D’ores et déjà, l’organisation prévisible a tous les atouts pour décourager voire dissuader les étudiants d’embrasser cette profession ; en effet, une diminution des heures de didactique des matières couplée avec la responsabilité d’une classe ne sont propices ni à un approfondissement des connaissances, ni à la disponibilité nécessaire à la gestion des élèves.

En ce moment, plus l’information est focalisée sur les rythmes scolaires dans le premier degré, moins elle l’est sur les futurs ESPE, les programmes, la sectorisation, les rased et la carte scolaire ; et que dire du mal-être de tous les personnels.

Et ce n’est pas le rapport de la cour des Comptes qui peut nous rendre optimistes.

“Méconnaissant volontairement les réalités, il préconise une affectation et une définition du temps de travail des enseignants par les directeurs d’école et les chefs d’établissement ”, et nous citerons ici l’analyse qui en a été faite par le SNPI-FSU, syndicat des Inspecteurs de l’Education Nationale de la FSU.
Je cite : “ l’organisation envisagée ouvrirait la porte au clientélisme et ne ferait qu’aggraver les inégalités entre territoires et établissements.
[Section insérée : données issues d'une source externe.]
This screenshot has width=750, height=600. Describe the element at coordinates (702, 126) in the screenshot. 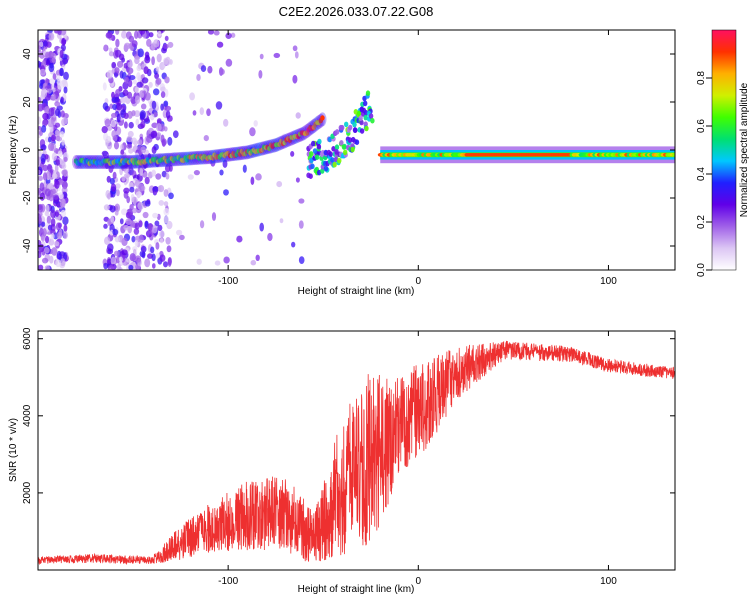

I see `colorbar-tick-label: 0.6` at that location.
Au lieu de s’intéresser à la question de la formation des enseignants afin de travailler à la réussite de tous les élèves, le rapport préconise une gestion opposant les enseignants entre eux et entérinant l’idée d’objectifs différents selon les élèves et les territoires scolaires.”

Ce CDEN parlera beaucoup d’organisation (règlement, emploi du temps..). Mais ce dont ont besoin les fonctionnaires de l’Education nationale, c’est surtout d’aide au quotidien pour pouvoir faire classe, pour pouvoir accueillir et écouter les élèves et leurs familles dans de bonnes conditions. Ils ont aussi besoin d’être accompagnés tout au long de leur carrière dans le respect de leurs droits, notamment en tenant compte des dispositions auxquelles ils peuvent prétendre pour exercer leurs missions légalement, condition sine qua non de la qualité de notre service public d’éducation.